Huami Goes Public in US: Initial Offer of $11 Raises $110M

Huami became listed on the New York Stock Exchange (NYSE) under the stock code HMI on February 8, IPOBoutique.com reported. Bloomberg said Huami’s initial offering price would be $11 and it would raise $110 million.

According to previous disclosures, Huami planned to issue 10 million American depositary receipts during its IPO, and the offering price would be about $10 to $12. In addition to the overallotment that underwriters can execute, the maximum value of the IPO would be $138 million.

Huami will use a dual-class share structure, as is written in an additional document for the prospectus submitted to the Securities and Exchange Commission. The American depositary receipts issued in the IPO are equivalent to four A-class common shares. Each A share has one right to vote. In addition, Huami also owns B common stock, which equals 10 voting rights. When the IPO is completed, the total equity held by existing shareholders will be converted into 197,736,467 B shares. Assuming the underwriters do not carry out the overallotment, the shares mentioned above will account for 83.2 percent of the total, and 98.0 percent of the voting rights.
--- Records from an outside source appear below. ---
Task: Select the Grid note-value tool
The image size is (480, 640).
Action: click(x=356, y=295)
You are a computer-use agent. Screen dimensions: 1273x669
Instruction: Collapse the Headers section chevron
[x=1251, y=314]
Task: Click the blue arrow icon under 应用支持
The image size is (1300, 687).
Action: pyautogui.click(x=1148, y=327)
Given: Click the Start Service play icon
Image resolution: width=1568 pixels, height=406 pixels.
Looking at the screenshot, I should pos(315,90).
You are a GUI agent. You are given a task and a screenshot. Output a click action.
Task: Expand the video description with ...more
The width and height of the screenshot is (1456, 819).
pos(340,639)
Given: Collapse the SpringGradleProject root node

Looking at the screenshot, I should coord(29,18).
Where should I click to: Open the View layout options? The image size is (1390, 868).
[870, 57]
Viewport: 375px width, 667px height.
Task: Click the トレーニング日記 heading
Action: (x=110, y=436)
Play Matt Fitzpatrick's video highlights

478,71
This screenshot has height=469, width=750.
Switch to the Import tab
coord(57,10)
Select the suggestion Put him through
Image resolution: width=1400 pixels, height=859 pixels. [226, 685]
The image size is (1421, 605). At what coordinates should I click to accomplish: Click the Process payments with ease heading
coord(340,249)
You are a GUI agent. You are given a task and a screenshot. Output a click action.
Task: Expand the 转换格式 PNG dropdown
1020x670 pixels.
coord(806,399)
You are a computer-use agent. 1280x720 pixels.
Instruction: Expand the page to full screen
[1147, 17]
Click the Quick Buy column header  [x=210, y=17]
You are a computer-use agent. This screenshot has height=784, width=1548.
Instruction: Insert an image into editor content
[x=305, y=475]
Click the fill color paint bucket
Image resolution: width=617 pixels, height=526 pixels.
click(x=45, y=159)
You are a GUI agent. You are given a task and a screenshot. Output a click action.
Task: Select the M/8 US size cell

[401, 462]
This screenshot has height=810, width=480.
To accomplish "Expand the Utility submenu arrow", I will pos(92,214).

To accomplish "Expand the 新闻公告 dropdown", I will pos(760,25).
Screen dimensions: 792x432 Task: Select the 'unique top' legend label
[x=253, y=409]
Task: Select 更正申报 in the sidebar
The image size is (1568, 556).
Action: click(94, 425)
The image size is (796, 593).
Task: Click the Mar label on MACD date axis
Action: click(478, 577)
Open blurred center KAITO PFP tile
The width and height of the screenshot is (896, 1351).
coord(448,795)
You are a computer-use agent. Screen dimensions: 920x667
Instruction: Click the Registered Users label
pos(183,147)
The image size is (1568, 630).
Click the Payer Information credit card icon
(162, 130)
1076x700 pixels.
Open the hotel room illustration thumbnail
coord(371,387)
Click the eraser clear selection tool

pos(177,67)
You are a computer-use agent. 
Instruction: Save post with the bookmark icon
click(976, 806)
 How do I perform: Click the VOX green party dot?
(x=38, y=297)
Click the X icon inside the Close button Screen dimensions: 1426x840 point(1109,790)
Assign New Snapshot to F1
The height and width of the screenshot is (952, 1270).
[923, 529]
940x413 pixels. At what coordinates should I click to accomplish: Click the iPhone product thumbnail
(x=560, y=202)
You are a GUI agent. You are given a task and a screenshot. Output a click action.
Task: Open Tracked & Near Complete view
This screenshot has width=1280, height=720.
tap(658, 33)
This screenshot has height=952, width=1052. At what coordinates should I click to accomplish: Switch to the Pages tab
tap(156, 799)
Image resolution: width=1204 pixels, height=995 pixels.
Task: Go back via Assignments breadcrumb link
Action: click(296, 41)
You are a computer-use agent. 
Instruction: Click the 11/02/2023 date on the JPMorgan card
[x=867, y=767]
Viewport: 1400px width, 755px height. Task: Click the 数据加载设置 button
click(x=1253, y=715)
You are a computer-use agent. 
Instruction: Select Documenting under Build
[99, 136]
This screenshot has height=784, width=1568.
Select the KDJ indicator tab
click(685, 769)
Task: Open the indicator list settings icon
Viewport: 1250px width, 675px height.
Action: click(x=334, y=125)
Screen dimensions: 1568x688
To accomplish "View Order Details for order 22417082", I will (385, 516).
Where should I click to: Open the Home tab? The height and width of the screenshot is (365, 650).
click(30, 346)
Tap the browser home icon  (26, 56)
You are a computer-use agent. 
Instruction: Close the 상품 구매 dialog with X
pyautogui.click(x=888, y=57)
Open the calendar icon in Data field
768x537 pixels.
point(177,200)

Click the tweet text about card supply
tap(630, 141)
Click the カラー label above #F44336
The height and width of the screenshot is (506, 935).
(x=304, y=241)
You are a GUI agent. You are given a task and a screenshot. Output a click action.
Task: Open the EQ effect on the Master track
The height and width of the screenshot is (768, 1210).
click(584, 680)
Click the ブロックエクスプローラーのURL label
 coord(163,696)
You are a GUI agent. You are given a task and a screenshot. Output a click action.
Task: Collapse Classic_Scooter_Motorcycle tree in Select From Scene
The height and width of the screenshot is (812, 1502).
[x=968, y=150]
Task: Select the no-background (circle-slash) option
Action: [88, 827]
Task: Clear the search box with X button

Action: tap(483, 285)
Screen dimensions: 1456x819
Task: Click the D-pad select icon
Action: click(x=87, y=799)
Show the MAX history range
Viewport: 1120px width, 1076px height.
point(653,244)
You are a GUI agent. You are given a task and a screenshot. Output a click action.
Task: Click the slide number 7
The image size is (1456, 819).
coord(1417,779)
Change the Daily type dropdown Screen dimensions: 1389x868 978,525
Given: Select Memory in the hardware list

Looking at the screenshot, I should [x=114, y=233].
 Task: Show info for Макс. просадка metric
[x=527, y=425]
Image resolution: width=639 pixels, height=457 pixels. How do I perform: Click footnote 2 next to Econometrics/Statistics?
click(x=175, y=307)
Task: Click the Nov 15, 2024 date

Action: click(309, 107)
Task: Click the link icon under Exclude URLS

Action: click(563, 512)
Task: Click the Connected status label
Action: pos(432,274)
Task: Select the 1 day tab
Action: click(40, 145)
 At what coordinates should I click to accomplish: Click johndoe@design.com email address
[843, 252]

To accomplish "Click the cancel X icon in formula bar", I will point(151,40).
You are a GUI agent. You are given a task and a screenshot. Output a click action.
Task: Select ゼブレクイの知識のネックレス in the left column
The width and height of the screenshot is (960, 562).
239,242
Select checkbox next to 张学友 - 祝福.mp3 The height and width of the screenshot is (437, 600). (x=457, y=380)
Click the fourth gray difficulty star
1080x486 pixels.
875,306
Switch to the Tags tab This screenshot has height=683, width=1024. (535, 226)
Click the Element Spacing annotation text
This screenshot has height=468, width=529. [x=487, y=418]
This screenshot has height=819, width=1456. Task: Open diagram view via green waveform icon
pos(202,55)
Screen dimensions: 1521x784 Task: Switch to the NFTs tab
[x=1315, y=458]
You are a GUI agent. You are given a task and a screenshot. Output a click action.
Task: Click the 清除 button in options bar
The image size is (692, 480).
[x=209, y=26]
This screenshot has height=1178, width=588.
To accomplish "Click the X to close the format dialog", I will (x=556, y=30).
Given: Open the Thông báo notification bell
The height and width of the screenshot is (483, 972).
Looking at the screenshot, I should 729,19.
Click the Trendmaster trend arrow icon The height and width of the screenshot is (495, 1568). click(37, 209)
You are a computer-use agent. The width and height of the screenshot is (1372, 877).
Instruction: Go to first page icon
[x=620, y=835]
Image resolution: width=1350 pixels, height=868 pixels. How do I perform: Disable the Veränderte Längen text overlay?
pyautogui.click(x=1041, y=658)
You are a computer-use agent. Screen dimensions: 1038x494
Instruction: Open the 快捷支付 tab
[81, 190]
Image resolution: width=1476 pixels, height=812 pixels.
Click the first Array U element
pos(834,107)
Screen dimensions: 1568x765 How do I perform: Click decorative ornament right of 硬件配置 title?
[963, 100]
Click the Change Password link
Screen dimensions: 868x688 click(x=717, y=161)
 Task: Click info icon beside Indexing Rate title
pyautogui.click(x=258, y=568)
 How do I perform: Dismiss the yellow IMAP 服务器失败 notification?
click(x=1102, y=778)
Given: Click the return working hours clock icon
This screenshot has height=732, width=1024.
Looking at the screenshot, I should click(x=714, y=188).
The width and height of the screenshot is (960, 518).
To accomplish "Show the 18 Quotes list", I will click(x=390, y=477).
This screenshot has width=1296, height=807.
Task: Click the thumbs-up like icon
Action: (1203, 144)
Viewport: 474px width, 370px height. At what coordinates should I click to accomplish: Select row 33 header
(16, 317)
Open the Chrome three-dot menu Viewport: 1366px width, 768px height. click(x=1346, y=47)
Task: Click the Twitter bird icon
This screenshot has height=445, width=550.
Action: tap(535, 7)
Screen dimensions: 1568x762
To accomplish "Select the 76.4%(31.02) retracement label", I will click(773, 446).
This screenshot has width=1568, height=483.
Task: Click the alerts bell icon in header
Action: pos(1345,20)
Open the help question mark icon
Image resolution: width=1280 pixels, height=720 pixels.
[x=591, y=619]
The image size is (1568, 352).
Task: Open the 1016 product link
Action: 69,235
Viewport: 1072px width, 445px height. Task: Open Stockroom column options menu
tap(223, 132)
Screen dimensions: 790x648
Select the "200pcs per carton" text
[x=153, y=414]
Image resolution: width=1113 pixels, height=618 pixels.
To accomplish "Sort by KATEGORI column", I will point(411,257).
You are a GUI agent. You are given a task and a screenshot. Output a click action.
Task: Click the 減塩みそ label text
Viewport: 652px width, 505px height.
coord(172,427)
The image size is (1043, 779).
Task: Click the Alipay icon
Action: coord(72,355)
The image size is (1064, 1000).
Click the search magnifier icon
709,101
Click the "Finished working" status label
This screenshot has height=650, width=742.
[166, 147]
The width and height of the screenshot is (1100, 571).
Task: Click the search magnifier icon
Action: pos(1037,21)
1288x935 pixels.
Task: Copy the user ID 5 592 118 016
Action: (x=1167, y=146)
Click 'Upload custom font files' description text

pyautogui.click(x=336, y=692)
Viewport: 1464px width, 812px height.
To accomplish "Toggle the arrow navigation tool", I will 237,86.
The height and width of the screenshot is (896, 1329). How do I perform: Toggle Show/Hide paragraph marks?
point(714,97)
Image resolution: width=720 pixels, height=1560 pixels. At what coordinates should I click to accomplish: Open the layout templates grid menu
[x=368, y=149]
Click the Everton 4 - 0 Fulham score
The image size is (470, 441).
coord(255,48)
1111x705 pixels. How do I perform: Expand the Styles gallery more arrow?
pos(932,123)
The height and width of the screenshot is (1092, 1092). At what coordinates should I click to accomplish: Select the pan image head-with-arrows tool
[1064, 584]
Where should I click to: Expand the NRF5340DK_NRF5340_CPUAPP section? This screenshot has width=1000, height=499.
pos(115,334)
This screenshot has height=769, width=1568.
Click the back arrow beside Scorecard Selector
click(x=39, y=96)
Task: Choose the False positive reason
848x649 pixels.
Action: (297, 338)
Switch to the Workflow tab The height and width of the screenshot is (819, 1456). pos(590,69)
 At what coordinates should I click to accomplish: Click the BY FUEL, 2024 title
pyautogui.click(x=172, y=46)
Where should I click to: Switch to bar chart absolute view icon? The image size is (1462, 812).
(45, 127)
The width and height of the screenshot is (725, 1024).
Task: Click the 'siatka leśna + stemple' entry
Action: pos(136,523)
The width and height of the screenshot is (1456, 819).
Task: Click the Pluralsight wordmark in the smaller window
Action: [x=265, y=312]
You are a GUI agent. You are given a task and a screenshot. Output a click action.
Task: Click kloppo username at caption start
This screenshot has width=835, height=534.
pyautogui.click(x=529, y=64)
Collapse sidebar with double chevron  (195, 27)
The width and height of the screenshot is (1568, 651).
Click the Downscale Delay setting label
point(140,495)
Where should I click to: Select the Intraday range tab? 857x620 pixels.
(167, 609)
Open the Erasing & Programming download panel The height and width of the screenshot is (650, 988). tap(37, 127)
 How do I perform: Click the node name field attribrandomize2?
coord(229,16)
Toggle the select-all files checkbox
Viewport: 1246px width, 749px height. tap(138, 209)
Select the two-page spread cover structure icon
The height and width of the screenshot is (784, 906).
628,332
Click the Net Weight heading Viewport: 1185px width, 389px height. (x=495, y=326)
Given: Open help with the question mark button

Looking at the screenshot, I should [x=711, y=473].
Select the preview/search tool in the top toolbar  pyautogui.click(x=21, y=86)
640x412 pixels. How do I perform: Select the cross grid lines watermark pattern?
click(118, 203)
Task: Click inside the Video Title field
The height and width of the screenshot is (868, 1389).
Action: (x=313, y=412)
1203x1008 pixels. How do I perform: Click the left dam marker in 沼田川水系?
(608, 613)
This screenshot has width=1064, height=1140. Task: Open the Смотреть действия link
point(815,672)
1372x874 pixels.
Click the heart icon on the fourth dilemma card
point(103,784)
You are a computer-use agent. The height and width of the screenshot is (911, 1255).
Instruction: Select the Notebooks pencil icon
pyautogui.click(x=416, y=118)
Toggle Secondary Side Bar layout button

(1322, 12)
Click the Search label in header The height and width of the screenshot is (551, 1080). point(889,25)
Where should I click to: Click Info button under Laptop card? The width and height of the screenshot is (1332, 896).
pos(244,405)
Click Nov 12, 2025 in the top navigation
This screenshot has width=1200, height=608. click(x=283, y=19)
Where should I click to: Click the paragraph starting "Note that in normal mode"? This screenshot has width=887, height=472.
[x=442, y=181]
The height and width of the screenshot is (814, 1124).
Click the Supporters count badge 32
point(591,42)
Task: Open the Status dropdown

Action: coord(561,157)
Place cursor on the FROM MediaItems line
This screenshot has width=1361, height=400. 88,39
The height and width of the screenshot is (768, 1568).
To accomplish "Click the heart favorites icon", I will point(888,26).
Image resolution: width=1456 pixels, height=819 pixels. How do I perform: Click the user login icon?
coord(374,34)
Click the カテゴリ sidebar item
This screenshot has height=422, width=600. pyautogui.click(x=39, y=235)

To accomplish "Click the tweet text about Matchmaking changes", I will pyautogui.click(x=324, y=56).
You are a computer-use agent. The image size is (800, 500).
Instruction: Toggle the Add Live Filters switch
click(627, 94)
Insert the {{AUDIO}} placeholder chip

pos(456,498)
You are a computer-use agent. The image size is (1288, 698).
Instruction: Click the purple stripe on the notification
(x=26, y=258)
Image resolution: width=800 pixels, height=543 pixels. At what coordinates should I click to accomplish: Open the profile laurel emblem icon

Huami also said in additional document that according to the agreement signed between Huami and shareholders, before the IPO completed, Huami would issue 12,064,825 shares of class B common stock to preferred shareholders.

Huami was founded in January 2014 and is a Xiaomi eco-chain enterprise. Its sales exceeded 1.5 billion yuan in 2016, according to Huami’s website. As of September 30, 2017, the total shipments of Xiaomi bracelets exceeded 40 million. The main products of Huami include the Xiaomi-branded smart bracelet and smart scale, and AMAZFIT-branded smart bracelet and smart watch. As of September 30, 2017, the Xiaomi Sports App and Sports Health Cloud Platform developed by Huami offered Internet services to 49.6 million users.

Huami’s supplemental documents also showed that People Better Limited holds 35,861,112 shares of Huami, accounting for 19.3 percent of the total. The proportion fell to 15.1 percent after the IPO, with 17.8 percent voting rights. People Better Limited is a wholly-owned subsidiary of Fast Pace Limited, and the latter is Xiaomi’s wholly-owned subsidiary registered in the British Virgin Islands.